The statute grants the Commission a broad base of powers and authorities, including the power to acquire, lease or dispose of property, to operate the facilities, to enter into contracts, to employ personnel, to accept gifts, to procure insurance and a host of other functions. Minn.Stat. § 473,556, subd. 3-13 (1996). But these are the activities the Commission is authorized to engage in — they are not the purposes of the Commission. The question of whether the Commission has the power to enter into the Mall of America lease is not before us — we assume it does. Our concern is whether in entering into the lease, the Commission was engaging in a purpose for which it was created by the legislature. The only reference to purpose in the statutory framework is in section 473.552 — -“to establish a procedure for the acquisition and betterment of sports facilities” — a broadly stated objective that clearly has as its core the public use and enjoyment of a sports facility.
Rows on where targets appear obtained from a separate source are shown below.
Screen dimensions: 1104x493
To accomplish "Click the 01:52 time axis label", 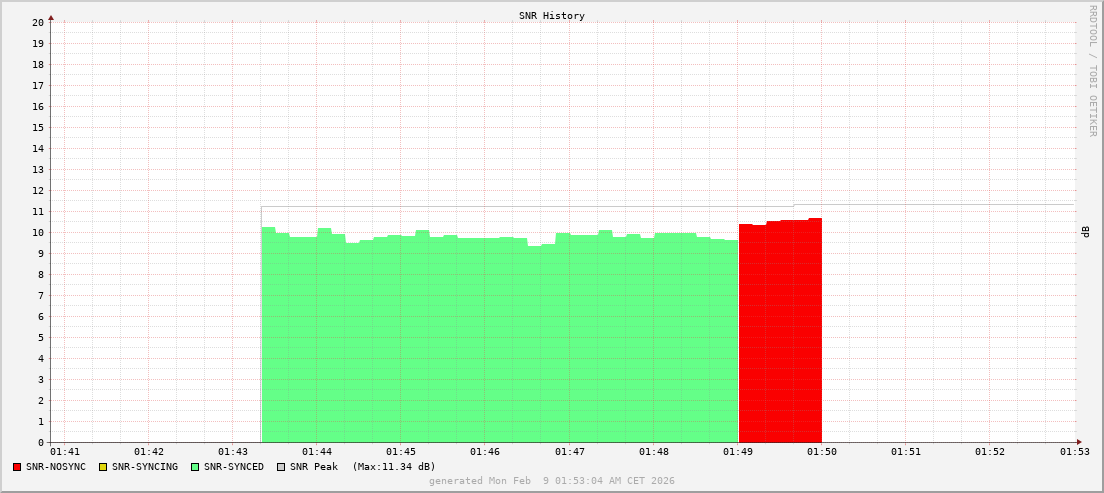I will point(991,452).
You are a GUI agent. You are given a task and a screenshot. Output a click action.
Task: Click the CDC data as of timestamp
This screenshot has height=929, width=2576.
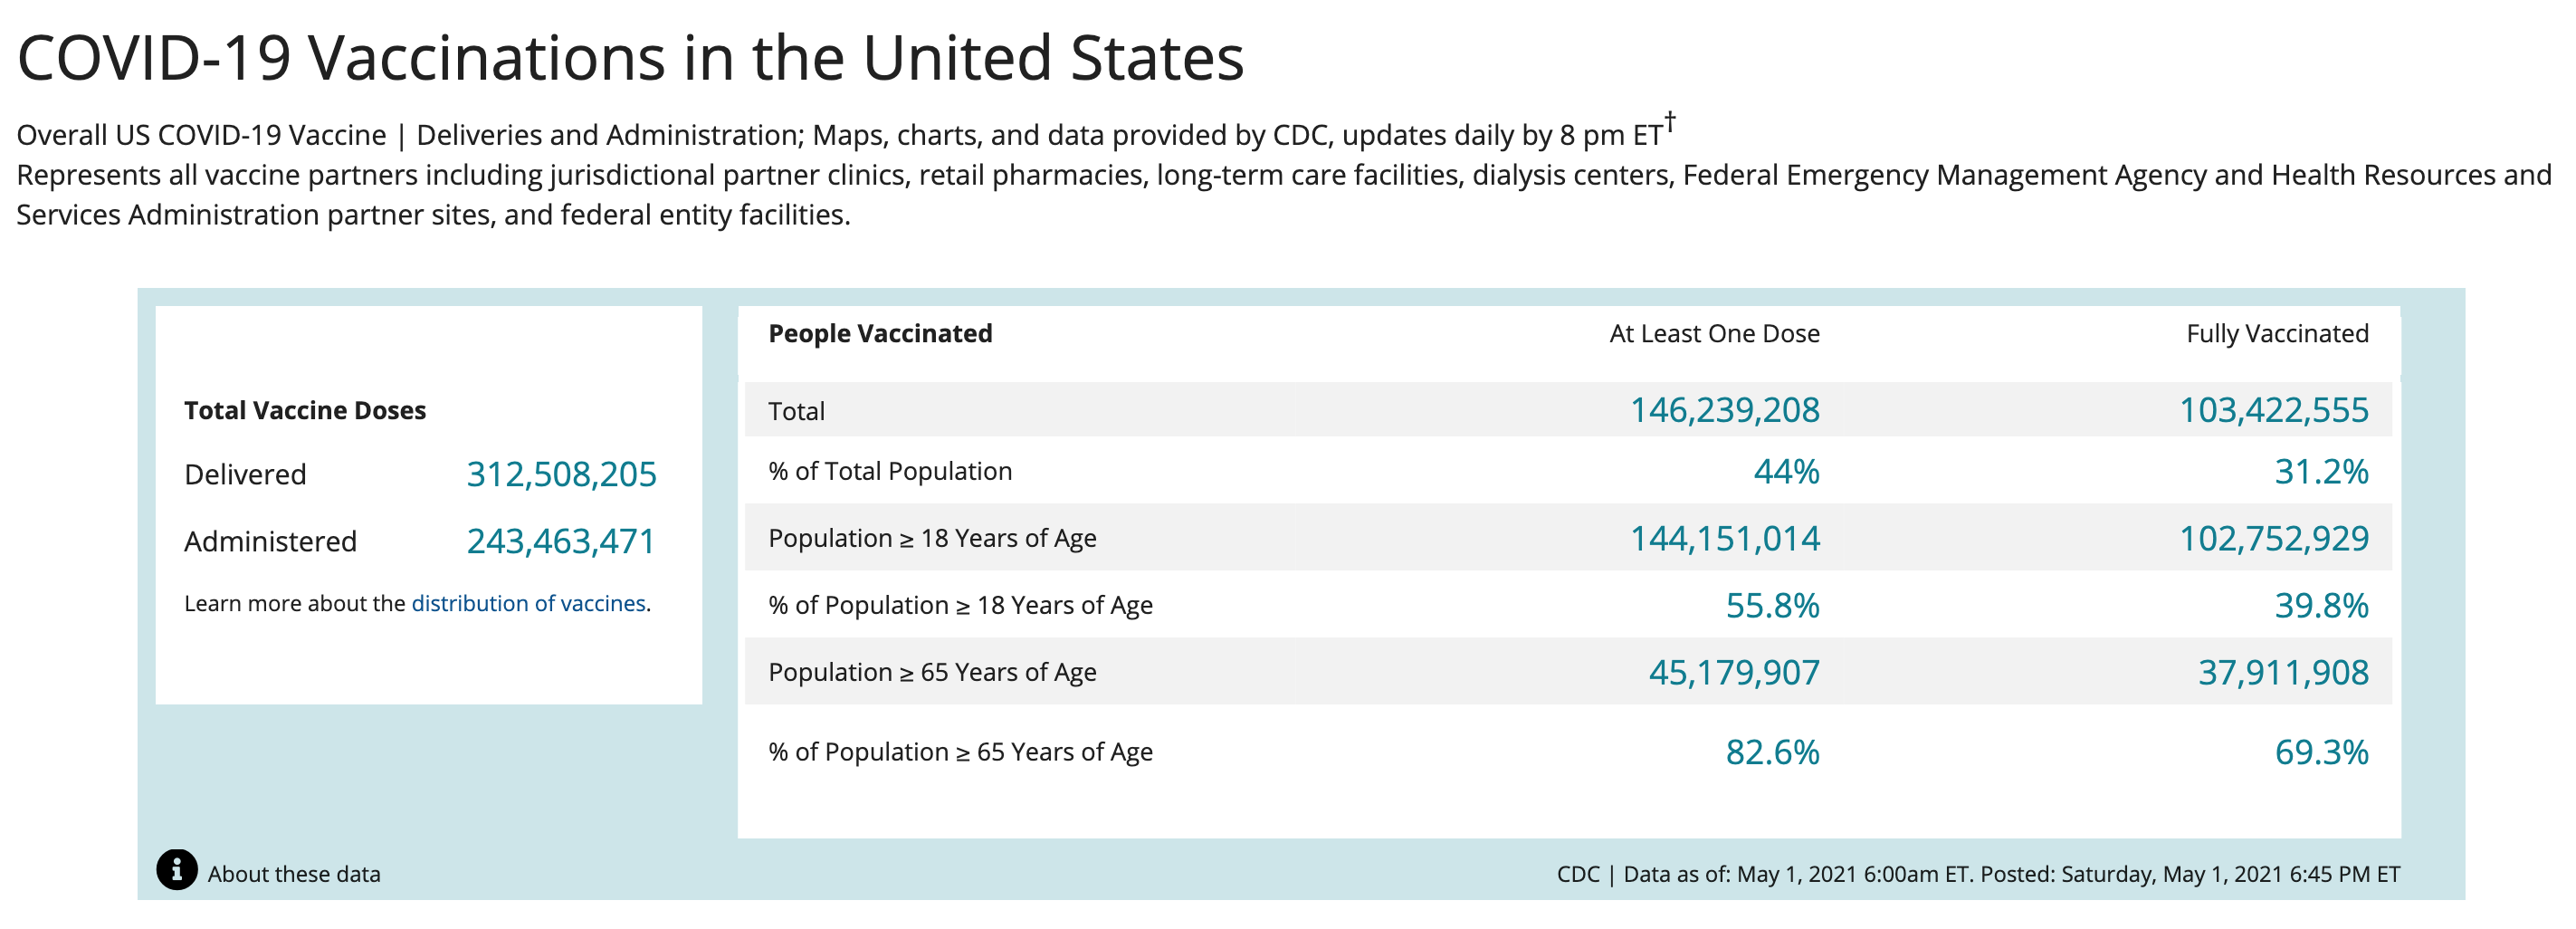tap(1978, 874)
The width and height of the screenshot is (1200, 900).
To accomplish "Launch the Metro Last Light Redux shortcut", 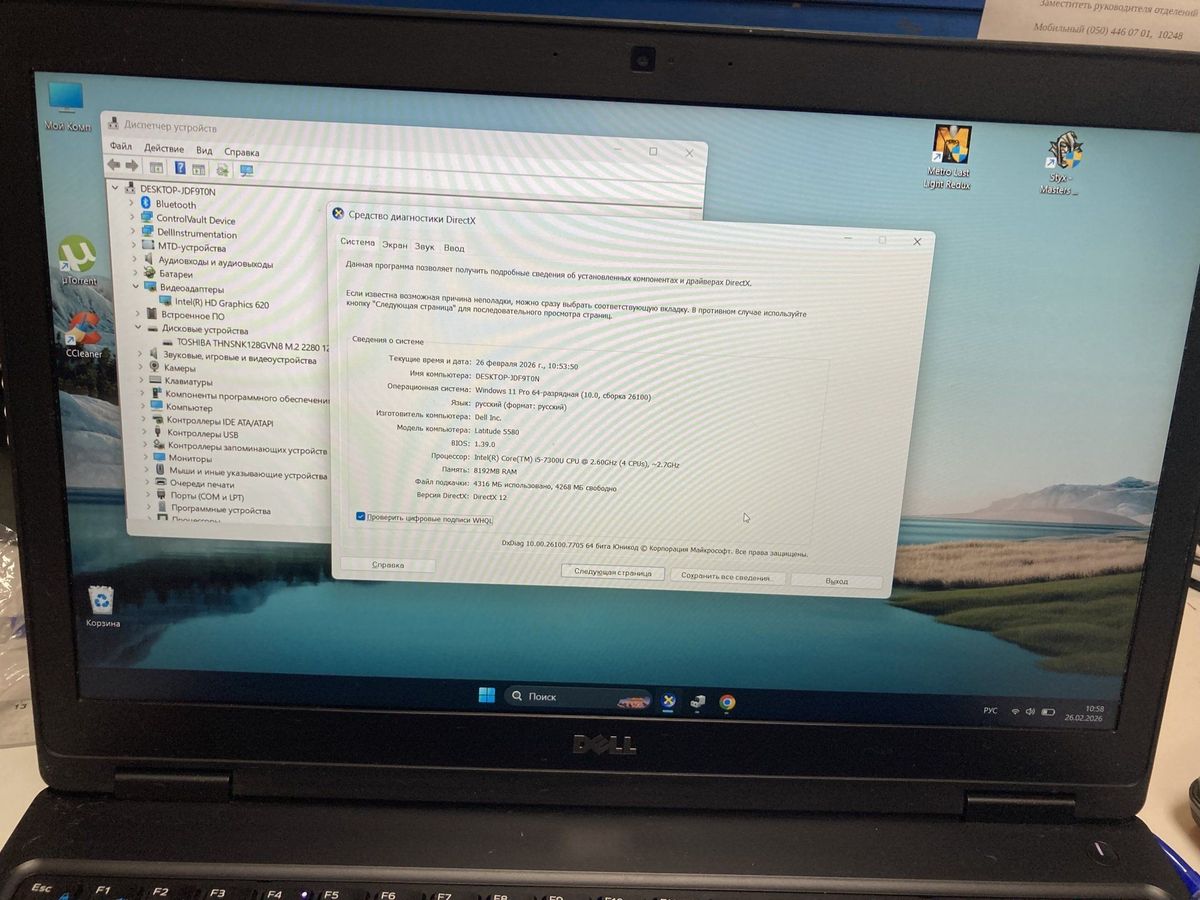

The lease of the Met Center to the Mall of America for parking, under these circumstances, while certainly a fiscally responsible undertaking, clearly does not meet this purpose.
The Commission urges and the majority finds support in Minn.Stat. § 475.556, subd. 12, referencing a number of functions for which the facility may be used: to “provide athletic, educational, cultural, commercial or other entertainment, instruction, or activity for the citizens of the metropolitan area.” The Commission’s claim of tax exempt status can find no underpinning here, however, first, because again, it is only an authorized power, it is not a purpose. Second, this “use agreements” provision is obviously designed to facilitate very short term booking arrangements for events such as the Shrine Circus, Ice Follies, conventions and the like — not a two-month lease for shopping mall parking. The more compelling inference is that because these use agreements are specifically authorized, a lease to the Mall of America for November and December 1994 for parking purposes, after the property has been abandoned as a sports facility, would not be one of the purposes contemplated in the statutory framework.
Finally, turning again to Minn.Stat. § 473.552, “Legislative Policy; Purpose,” the legislature found that “the population in the metropolitan area has a need for sports facilities and that this need cannot be met adequately by the activities of individual municipalities, by agreements among municipalities, or by the private efforts of the people in the metropolitan area * * *.” There is a perversity in the majority’s conclusion that a purpose of the statutory framework is met by holding tax exempt property that is now being leased by the Commission in competition with private tax-paying enterprises engaged in offering parking facilities. Nothing in the statutory structure of sections 473.551 through 473.559 suggests that this is what the legislature intended.
I would affirm the tax court.
TOMLJANOVICH, Justice.
I join in the dissent of Justice Stringer.
BLATZ, Justice.
I join in the dissent of Justice Stringer.